Hurricane Harvey strengthened rapidly in the Gulf of Mexico, reaching and sustaining category 4, and made landfall in Rockport, Texas. It then slowly crept upwards along the coast before stalling over the Houston Metro Area for four days, submerging 444 square miles (an area six times the size of D.C.) of the flood-prone area.
After the storm, the mayor of the city of Houston, Sylvester Turner, called on Texas Governor Greg Abbott to tap into State funds reserved for “rainy days.” If there ever was a rainy day, the four days of Harvey pouring an average of 30 inches in Houston would be it. Abbott rejected allocating those funds to Houston for almost an entire month, before conceding.

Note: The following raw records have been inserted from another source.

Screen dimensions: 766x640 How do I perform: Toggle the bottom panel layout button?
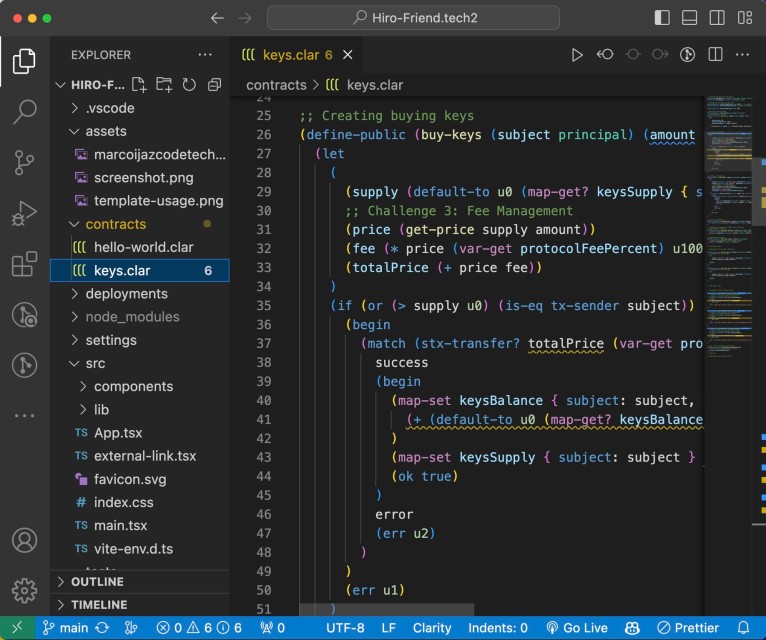[x=689, y=18]
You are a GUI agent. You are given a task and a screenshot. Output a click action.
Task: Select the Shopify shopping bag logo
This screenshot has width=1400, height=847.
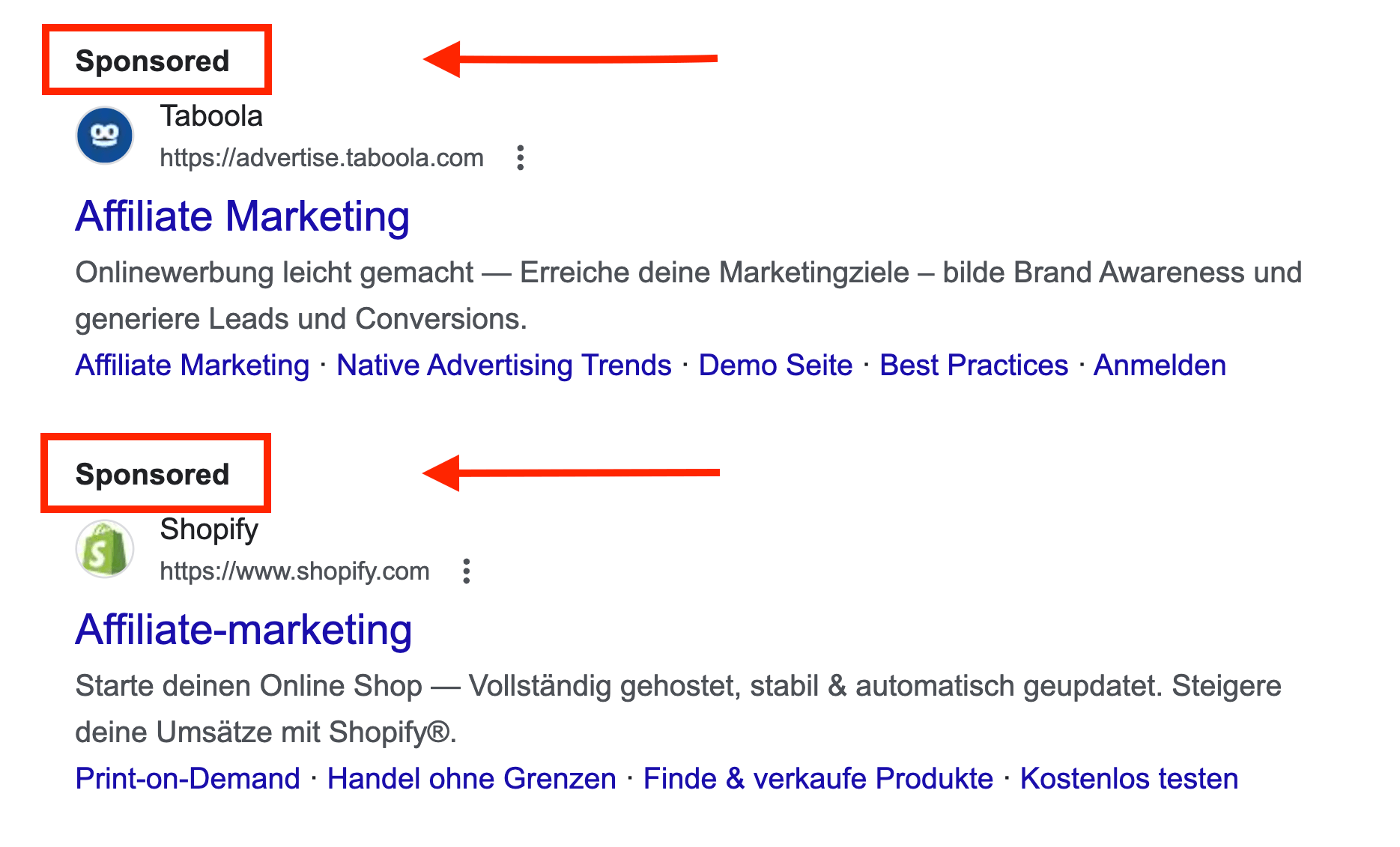click(104, 549)
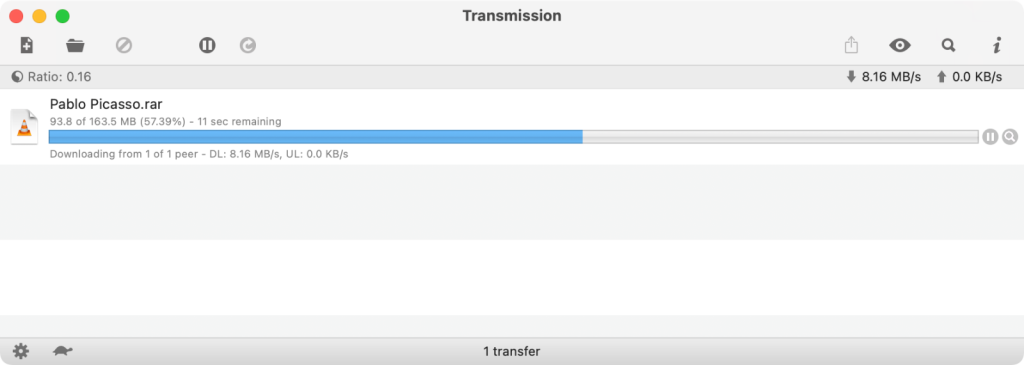
Task: Click the 8.16 MB/s download speed indicator
Action: point(884,77)
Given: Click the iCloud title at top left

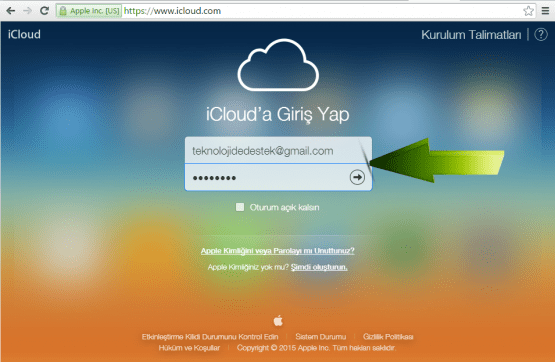Looking at the screenshot, I should point(24,34).
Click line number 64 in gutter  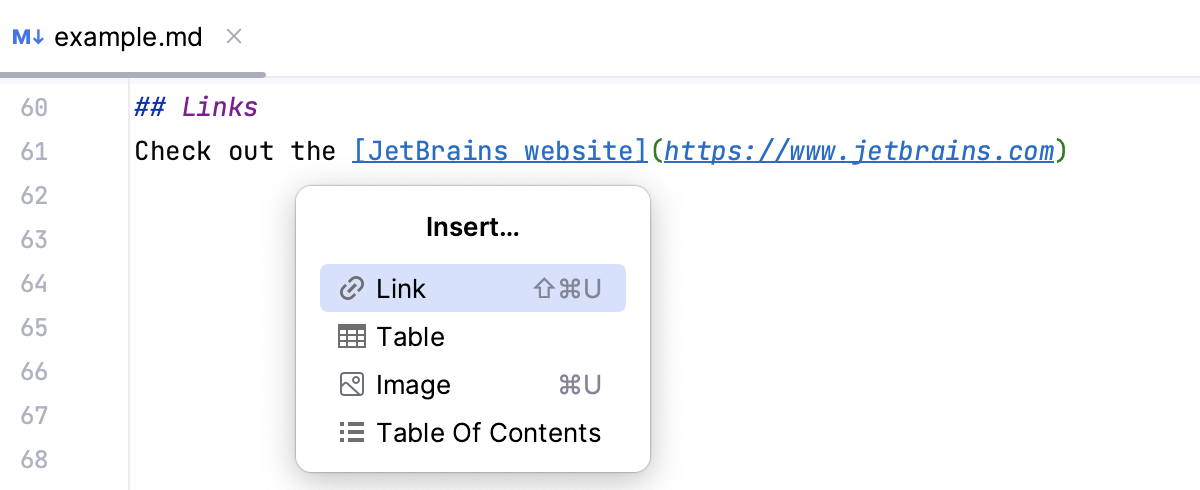(x=34, y=283)
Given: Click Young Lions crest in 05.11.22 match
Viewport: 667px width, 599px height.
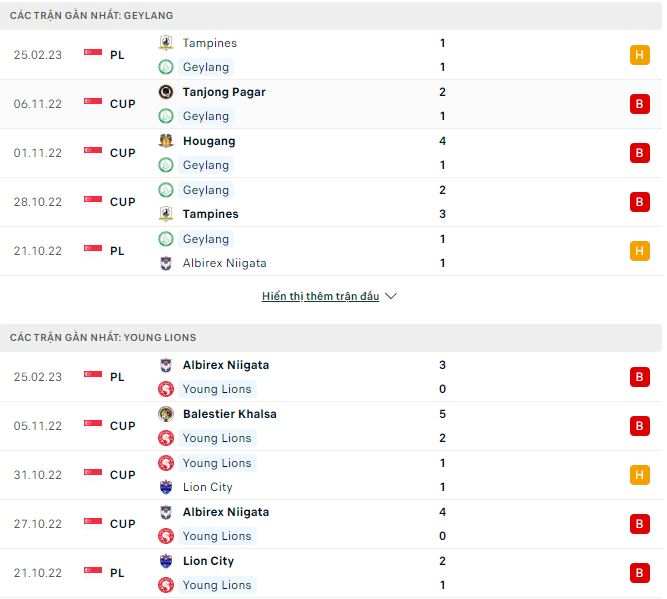Looking at the screenshot, I should pyautogui.click(x=166, y=438).
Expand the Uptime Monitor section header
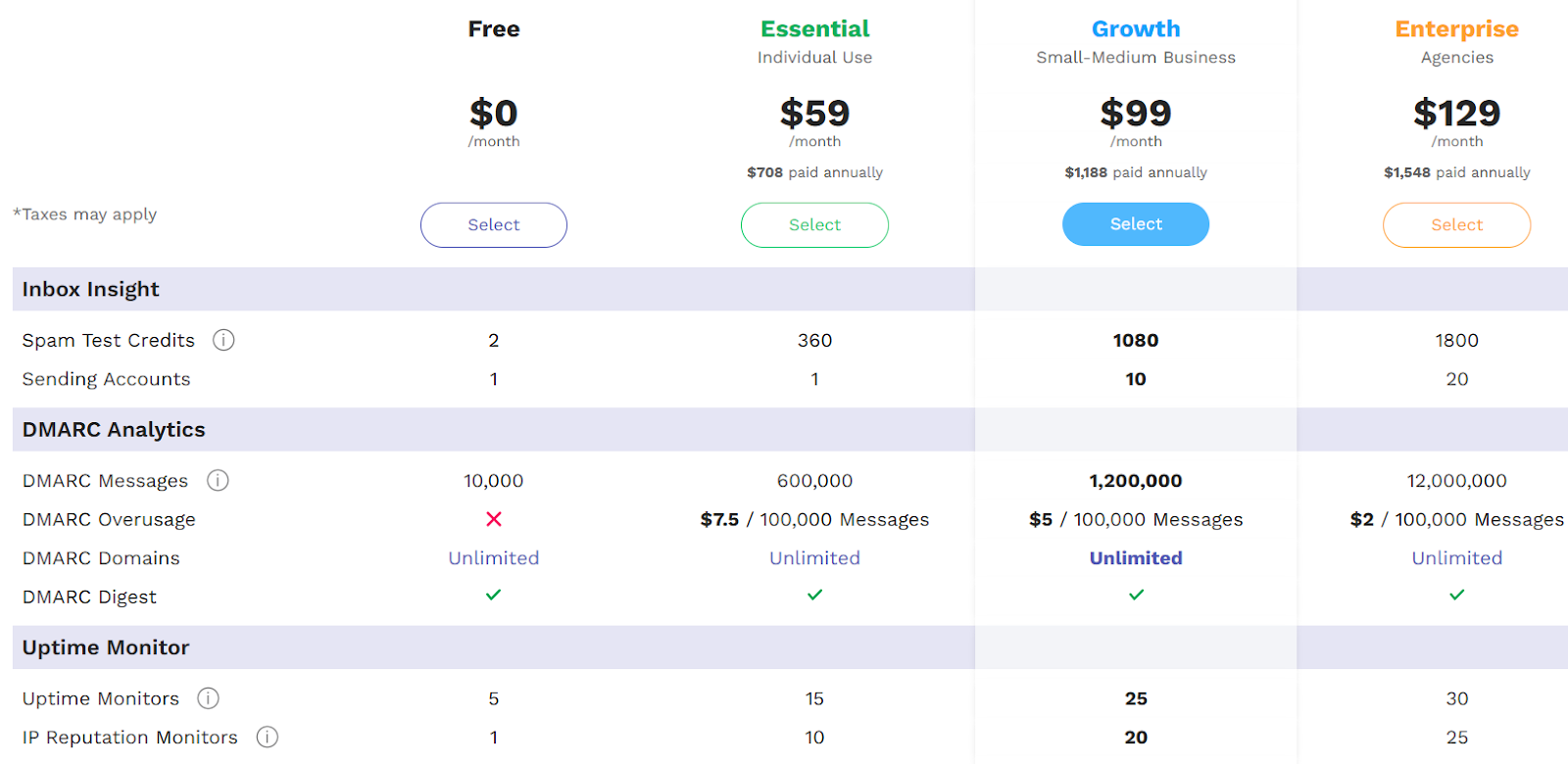 pos(105,646)
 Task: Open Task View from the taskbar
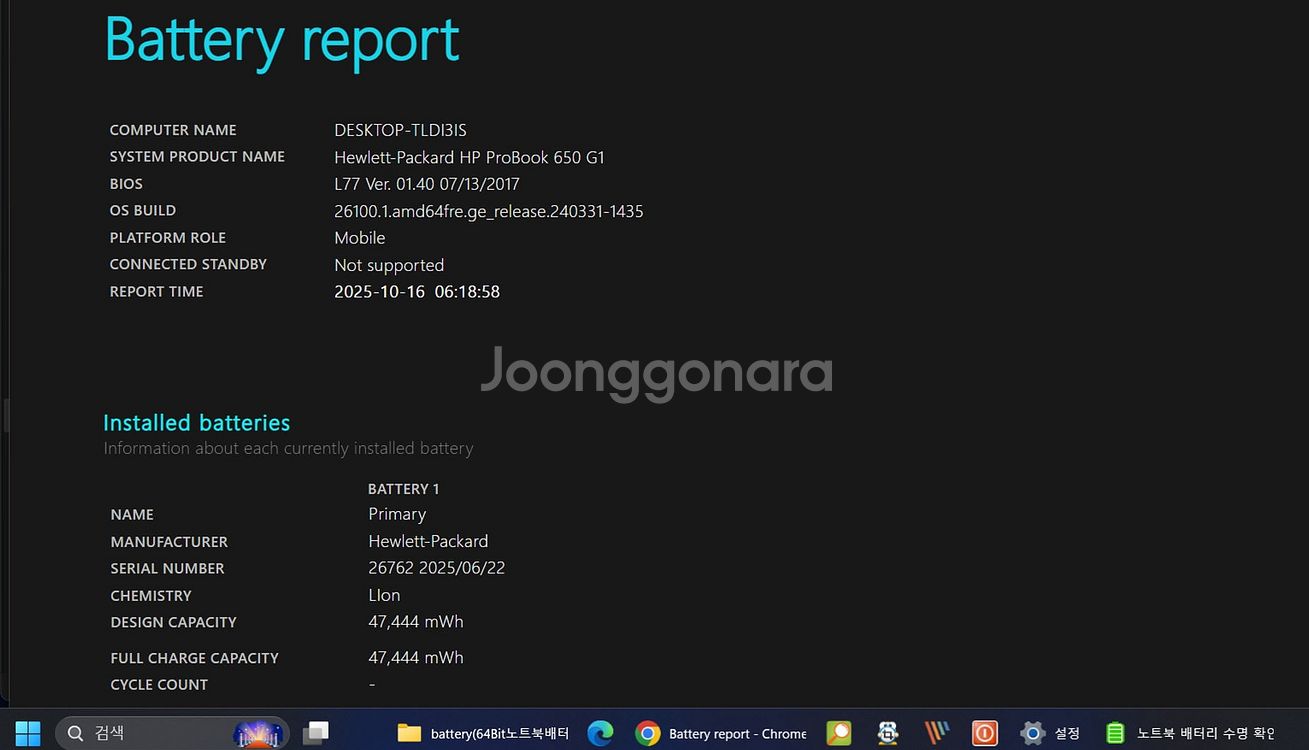316,733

Abbott was partly convinced to use the funds by Tuner’s proposed tax hike. The other pressure came from the federal government. The government would match the funds that Texas used for hurricane relief as long as they were used within 30 days of the hurricane. For a while it looked as though Abbott would stand firm and leave the city of Houston, the largest city in the state, to repair itself unaided, but as the Houston Chronicle reported, he wrote the check a few days before the deadline. Turner consequently took the tax hike off the table. It’s great that Abbott changed his stance, but it’s blatant that he did so to halt a tax increase and because he knew he would be reimbursed by the federal government.
Puerto Rico had been on the brink of an economic collapse and the succession of Irma and Maria only intensified the situation. After Irma, Puerto Rico declared a state of emergency and aid was allocated. Irma did not directly strike the island, so much of the faltering infrastructure was spared. However, Maria was not as merciful. Maria made landfall two weeks after Irma and crippled the power grid.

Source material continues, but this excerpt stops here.